__Short exercise__.
Copy the data below, reproducing every line precisely as it appears, from the start of the data down through the line containing "Select the 'Giá". Include that line and stop after it.

__The data__.
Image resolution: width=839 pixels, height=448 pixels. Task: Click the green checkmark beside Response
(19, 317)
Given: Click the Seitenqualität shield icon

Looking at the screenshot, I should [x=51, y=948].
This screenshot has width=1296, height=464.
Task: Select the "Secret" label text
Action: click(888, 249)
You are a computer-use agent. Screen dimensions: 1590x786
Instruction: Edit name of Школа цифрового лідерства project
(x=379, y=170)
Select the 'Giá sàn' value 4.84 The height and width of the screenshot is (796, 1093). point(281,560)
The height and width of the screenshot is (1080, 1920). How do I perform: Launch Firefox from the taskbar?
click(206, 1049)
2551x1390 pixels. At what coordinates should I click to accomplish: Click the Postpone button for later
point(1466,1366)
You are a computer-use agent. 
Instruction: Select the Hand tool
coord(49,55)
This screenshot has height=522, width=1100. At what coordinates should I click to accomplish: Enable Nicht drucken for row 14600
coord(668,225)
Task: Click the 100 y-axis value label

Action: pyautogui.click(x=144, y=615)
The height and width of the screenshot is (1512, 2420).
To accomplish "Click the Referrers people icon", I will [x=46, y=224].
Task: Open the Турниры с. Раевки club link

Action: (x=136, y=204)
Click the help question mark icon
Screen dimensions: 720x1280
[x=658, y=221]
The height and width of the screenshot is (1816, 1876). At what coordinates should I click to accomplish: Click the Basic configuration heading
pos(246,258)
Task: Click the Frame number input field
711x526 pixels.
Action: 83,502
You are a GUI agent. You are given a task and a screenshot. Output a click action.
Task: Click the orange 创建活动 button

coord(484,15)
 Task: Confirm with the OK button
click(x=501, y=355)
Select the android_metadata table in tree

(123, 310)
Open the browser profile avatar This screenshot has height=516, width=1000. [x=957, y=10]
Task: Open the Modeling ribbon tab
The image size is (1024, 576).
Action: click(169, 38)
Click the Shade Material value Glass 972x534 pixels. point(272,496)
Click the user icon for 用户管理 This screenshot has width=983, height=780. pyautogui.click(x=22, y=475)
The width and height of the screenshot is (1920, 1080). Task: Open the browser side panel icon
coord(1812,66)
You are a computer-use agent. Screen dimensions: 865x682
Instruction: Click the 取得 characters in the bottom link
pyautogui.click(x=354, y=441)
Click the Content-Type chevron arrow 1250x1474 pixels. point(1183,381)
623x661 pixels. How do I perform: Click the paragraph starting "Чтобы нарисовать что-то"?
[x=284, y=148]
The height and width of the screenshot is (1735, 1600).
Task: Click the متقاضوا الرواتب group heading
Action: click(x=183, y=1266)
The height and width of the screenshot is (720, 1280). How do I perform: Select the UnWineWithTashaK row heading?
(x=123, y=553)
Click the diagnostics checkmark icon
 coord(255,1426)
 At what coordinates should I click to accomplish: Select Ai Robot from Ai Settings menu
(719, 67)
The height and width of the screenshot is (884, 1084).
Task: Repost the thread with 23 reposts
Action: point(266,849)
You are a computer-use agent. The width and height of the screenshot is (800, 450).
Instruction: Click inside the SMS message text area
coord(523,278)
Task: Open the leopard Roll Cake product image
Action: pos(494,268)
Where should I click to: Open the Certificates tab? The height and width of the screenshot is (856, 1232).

__Completed exercise__.
Image resolution: width=839 pixels, height=448 pixels. Task: Click the green checkmark beside Response
(19, 317)
Given: Click the Seitenqualität shield icon

Looking at the screenshot, I should [x=51, y=948].
This screenshot has width=1296, height=464.
Task: Select the "Secret" label text
Action: click(888, 249)
You are a computer-use agent. Screen dimensions: 1590x786
Instruction: Edit name of Школа цифрового лідерства project
(x=379, y=170)
Select the 'Giá sàn' value 4.84 The height and width of the screenshot is (796, 1093). point(281,560)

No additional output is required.